**Work to be completed:**
Reproduce the records word for word, starting at the line that contains "Find the location of a particular element." and ending at the line that contains "Locate an element on the screen.", including both of those lines.

===== Given records =====

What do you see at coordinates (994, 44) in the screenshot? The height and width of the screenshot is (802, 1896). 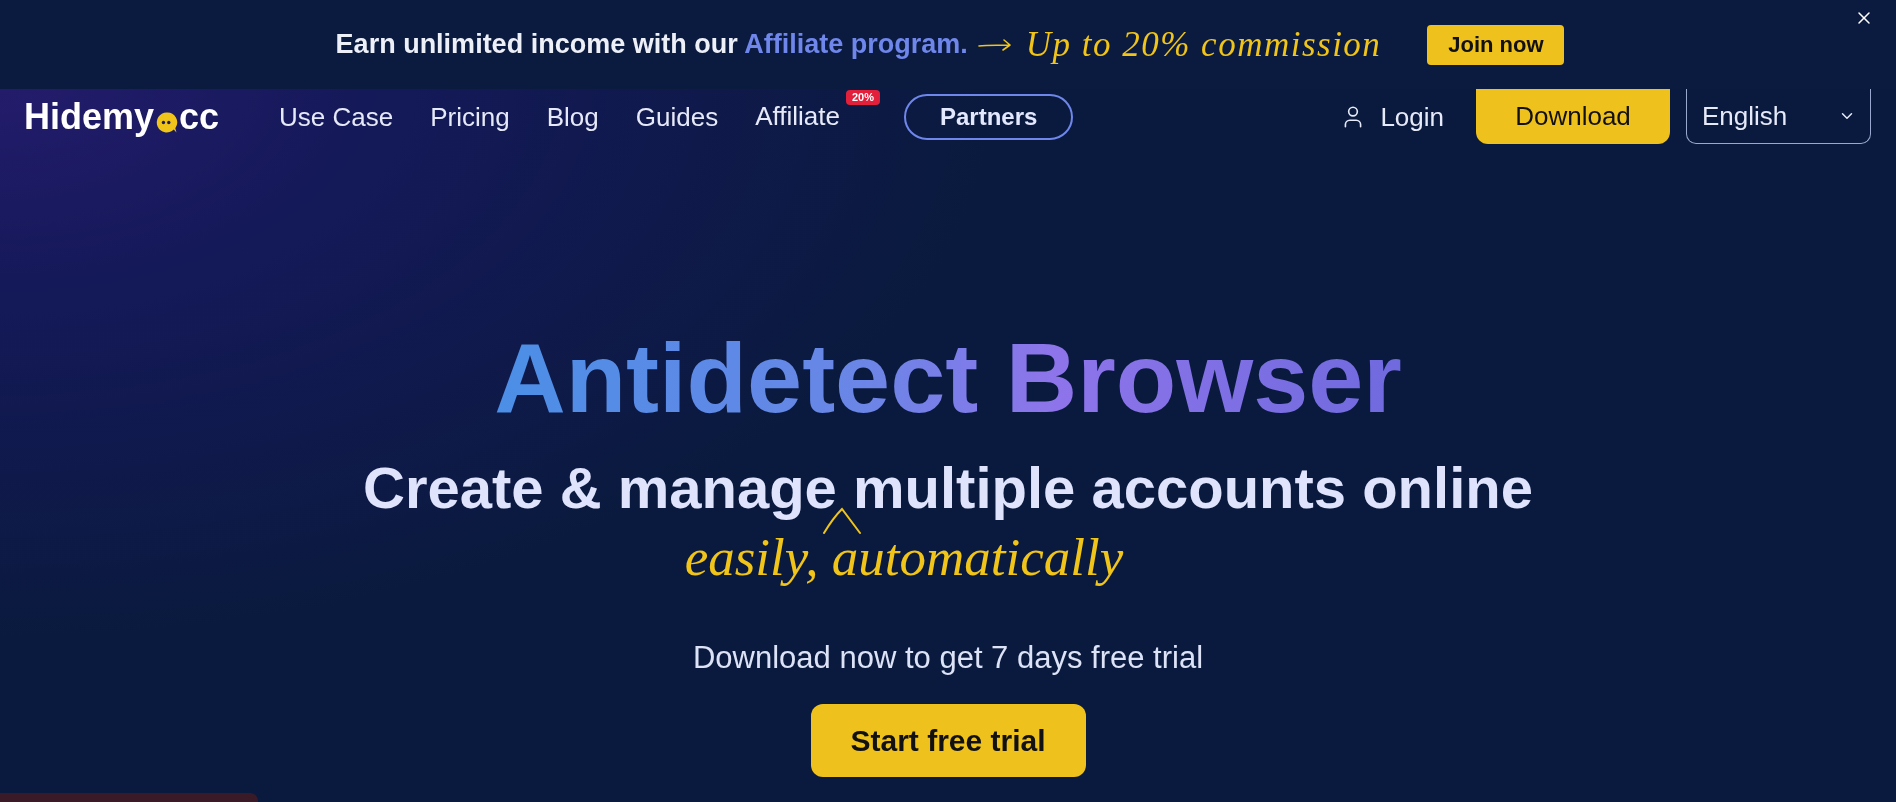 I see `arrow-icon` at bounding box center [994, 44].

=====
===== Given records =====

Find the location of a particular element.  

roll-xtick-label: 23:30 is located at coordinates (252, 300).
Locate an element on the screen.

=====
===== Given records =====

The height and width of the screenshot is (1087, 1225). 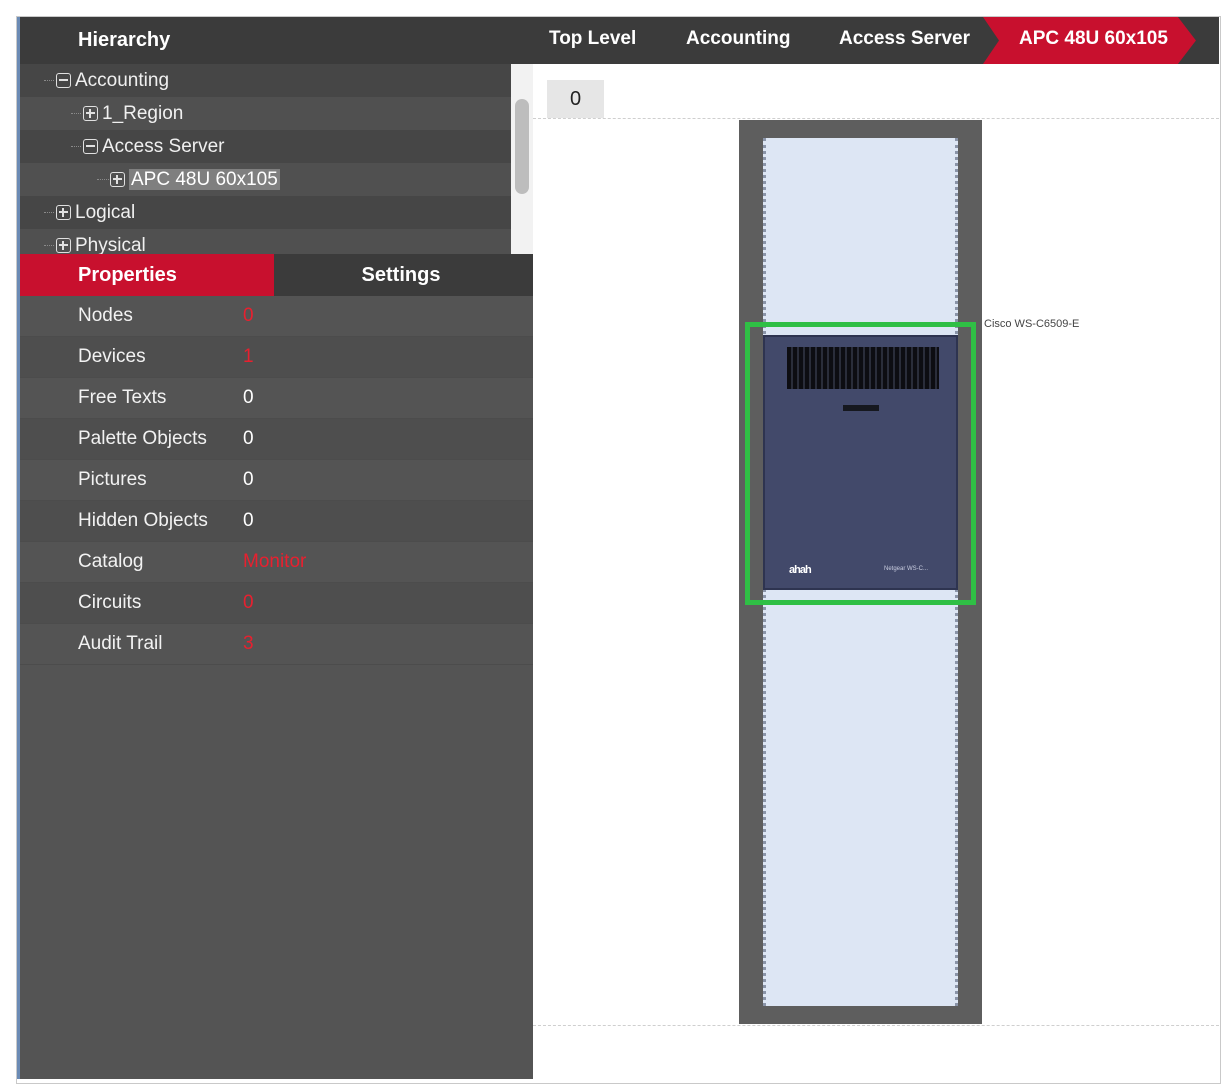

=====

**Reply:**
Find the location of a particular element.  

roll-xtick-label: 23:30 is located at coordinates (252, 300).
Locate an element on the screen.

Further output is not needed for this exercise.